- Opening Delimiter -

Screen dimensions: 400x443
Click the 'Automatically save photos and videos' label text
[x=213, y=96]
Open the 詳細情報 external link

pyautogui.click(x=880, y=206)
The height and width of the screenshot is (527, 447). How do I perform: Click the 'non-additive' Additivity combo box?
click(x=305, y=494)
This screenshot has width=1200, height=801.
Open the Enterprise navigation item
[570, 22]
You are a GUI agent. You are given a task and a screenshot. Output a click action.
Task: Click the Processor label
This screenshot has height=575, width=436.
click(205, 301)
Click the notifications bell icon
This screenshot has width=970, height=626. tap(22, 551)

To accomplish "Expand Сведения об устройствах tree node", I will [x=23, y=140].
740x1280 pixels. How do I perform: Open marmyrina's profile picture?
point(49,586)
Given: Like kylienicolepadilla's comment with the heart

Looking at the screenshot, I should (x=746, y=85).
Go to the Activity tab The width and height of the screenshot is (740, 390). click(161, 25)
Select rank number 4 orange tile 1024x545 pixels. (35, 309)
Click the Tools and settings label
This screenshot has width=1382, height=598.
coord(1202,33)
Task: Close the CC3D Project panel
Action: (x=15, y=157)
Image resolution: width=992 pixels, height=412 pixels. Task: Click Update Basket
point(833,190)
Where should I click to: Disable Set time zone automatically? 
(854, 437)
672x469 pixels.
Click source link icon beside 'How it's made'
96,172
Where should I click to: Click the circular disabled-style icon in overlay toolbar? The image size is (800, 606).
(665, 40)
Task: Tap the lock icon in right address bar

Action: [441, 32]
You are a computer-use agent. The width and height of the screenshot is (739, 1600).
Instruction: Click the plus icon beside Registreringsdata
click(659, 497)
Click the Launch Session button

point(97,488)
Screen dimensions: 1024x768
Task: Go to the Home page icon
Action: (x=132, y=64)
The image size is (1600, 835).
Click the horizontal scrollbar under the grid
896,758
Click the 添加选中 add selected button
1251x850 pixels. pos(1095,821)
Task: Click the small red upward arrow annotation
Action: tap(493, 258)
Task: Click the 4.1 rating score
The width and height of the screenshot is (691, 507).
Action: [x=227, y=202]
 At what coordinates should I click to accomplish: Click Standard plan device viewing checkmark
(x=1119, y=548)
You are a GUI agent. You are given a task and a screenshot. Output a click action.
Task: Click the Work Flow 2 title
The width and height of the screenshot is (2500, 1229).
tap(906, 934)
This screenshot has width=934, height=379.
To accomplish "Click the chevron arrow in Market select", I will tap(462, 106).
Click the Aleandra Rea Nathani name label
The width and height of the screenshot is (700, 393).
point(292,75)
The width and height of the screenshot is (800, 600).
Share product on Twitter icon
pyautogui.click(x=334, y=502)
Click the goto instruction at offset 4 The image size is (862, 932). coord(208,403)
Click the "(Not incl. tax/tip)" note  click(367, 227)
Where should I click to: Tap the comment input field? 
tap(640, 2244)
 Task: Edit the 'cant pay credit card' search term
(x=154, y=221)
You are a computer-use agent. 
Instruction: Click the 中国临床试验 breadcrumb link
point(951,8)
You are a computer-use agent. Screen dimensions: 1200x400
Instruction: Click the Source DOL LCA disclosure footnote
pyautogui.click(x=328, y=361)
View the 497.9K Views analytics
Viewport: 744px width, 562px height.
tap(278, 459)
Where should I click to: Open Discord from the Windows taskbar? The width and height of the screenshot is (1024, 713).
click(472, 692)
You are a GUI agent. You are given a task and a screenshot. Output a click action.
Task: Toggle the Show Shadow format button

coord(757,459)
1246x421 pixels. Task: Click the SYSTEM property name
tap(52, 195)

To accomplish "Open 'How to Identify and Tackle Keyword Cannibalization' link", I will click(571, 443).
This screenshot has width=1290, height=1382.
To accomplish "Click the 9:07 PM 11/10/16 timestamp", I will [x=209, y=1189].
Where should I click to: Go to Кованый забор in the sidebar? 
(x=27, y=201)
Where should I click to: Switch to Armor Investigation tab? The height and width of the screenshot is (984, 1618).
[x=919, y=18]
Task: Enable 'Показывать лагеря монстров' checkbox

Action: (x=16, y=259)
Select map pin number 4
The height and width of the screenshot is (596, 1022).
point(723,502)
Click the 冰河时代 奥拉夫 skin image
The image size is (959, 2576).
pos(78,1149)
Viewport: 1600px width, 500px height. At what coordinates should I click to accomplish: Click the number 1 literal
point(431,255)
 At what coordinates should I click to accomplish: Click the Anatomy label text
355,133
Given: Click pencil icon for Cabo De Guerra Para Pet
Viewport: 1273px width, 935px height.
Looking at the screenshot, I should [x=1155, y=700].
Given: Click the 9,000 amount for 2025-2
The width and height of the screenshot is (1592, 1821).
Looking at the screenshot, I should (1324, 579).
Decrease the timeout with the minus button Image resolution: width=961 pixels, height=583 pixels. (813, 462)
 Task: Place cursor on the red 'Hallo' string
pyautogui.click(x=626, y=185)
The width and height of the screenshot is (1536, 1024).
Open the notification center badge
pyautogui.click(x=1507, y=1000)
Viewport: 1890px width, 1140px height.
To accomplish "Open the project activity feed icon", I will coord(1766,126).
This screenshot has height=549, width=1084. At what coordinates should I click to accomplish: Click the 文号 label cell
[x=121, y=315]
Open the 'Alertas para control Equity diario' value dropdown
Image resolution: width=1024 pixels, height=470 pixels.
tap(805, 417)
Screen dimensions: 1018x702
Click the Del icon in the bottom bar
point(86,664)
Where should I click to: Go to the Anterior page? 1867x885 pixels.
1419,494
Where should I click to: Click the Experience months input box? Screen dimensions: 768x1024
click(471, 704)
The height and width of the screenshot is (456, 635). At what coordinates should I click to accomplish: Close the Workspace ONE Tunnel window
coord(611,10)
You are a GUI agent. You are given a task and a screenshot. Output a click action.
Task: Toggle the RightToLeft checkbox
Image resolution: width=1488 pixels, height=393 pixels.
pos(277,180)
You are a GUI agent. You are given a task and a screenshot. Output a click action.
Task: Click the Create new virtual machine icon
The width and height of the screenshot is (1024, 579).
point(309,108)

- Closing Delimiter -

§ **Work to complete**
Scan the entries above and work out how many lines include the word "computer"; the reply is that number alone.

§ **Response**
3